[[ RECORDS TO PROCESS, beginning ]]
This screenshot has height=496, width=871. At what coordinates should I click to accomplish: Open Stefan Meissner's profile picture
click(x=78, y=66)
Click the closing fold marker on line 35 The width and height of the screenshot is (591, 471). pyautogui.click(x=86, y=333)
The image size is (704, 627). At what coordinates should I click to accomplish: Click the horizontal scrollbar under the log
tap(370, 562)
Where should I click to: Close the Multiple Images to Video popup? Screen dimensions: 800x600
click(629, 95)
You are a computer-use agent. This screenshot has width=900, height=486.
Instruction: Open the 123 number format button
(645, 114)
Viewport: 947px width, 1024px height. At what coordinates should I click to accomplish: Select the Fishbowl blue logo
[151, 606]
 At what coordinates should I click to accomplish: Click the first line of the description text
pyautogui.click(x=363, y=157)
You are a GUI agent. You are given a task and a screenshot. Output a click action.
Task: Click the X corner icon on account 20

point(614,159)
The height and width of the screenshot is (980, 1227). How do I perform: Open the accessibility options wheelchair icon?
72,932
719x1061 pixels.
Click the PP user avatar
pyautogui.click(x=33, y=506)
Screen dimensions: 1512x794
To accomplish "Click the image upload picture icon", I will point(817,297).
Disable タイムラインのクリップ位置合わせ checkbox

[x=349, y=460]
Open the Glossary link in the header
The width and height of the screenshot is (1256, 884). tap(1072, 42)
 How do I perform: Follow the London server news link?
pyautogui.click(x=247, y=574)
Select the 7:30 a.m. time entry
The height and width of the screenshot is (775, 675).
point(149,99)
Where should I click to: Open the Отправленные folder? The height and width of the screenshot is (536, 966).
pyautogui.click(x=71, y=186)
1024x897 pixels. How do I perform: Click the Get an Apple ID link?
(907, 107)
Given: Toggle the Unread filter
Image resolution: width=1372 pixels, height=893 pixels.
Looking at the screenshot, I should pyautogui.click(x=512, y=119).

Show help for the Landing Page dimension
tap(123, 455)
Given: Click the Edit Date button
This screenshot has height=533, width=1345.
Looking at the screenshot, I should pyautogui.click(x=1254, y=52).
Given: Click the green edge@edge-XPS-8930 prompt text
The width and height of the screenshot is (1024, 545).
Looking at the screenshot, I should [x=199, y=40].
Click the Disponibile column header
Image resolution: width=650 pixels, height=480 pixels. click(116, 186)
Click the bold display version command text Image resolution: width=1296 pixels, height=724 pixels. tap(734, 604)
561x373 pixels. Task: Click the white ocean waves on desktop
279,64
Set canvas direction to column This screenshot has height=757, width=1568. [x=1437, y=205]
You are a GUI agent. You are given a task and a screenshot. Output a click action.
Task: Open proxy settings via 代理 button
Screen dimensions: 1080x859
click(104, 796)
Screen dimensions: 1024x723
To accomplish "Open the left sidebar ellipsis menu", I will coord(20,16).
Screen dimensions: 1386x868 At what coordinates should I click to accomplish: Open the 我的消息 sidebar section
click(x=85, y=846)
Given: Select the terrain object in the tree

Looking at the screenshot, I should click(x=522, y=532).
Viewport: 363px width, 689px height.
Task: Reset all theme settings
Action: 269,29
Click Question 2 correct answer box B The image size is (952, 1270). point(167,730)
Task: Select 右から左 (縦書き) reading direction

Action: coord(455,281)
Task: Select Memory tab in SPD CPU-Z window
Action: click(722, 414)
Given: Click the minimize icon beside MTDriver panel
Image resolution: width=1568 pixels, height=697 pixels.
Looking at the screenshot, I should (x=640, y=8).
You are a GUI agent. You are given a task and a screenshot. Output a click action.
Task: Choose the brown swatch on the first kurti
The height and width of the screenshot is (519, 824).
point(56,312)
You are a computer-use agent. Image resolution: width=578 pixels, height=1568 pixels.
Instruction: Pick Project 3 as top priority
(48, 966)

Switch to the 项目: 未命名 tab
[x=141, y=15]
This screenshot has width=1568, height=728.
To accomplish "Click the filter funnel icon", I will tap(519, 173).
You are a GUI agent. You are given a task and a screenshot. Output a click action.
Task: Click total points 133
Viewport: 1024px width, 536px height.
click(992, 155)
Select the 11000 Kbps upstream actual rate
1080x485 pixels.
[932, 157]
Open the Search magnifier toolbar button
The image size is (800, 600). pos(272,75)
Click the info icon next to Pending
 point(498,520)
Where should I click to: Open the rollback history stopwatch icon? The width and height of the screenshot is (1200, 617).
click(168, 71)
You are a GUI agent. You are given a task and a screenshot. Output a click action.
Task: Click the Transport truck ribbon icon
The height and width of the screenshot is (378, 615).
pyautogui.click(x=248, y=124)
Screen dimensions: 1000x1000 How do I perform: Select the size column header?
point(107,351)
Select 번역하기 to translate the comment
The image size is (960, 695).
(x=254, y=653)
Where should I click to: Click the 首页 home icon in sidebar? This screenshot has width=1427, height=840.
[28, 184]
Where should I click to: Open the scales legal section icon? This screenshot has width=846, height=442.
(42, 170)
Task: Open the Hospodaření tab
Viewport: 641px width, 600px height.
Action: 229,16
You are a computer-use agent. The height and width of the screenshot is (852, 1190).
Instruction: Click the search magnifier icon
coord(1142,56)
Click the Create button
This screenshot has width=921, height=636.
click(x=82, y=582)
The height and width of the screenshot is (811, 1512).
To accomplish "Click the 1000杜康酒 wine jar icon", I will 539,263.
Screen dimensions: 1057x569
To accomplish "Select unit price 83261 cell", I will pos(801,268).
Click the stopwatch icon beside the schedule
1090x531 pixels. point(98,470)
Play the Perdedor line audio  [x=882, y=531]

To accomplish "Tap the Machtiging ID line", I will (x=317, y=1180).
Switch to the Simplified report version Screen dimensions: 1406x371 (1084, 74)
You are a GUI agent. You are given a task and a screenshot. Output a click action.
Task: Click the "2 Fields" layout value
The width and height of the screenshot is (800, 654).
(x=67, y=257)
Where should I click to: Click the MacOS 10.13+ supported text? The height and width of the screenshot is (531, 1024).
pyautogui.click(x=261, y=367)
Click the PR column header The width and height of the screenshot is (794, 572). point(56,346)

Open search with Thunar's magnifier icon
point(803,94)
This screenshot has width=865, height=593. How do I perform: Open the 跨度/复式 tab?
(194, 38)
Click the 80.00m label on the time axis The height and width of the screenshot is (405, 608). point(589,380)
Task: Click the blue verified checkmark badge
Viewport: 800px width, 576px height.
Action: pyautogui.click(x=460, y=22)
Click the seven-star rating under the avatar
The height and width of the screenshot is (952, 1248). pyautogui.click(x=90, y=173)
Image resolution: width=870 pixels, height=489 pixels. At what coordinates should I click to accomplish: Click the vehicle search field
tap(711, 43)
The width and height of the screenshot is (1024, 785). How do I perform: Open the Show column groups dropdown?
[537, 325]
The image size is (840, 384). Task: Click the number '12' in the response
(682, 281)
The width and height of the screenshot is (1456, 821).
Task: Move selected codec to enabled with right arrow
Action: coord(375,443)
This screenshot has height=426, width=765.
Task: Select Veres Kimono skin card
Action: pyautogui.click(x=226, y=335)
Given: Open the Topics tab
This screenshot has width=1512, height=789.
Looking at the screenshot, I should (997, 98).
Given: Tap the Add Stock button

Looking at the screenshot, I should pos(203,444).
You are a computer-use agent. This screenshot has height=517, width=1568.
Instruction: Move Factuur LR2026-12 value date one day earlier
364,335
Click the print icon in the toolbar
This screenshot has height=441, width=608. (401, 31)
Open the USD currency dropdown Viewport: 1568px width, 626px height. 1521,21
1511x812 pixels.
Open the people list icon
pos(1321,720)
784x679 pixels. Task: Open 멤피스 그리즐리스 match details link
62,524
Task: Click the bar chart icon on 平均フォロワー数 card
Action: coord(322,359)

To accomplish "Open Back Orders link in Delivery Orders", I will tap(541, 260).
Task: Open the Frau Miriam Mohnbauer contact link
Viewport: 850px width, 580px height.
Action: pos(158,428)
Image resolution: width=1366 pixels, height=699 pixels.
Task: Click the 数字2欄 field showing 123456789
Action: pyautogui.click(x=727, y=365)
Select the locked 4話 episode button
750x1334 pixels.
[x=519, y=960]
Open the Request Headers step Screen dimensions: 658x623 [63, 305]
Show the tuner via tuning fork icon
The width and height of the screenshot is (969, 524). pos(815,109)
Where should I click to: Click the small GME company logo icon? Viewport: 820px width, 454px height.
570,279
[[ RECORDS TO PROCESS, end ]]
REQUIREMENT: Your answer should be the lines of the material above that include "will".

ANSWER BOX:
To accomplish "Click the image upload picture icon", I will point(817,297).
To accomplish "Open the left sidebar ellipsis menu", I will coord(20,16).
To accomplish "Click the filter funnel icon", I will tap(519, 173).
To accomplish "Click the 1000杜康酒 wine jar icon", I will 539,263.
To accomplish "Select unit price 83261 cell", I will pos(801,268).
To accomplish "Tap the Machtiging ID line", I will (x=317, y=1180).
To accomplish "Open Back Orders link in Delivery Orders", I will tap(541, 260).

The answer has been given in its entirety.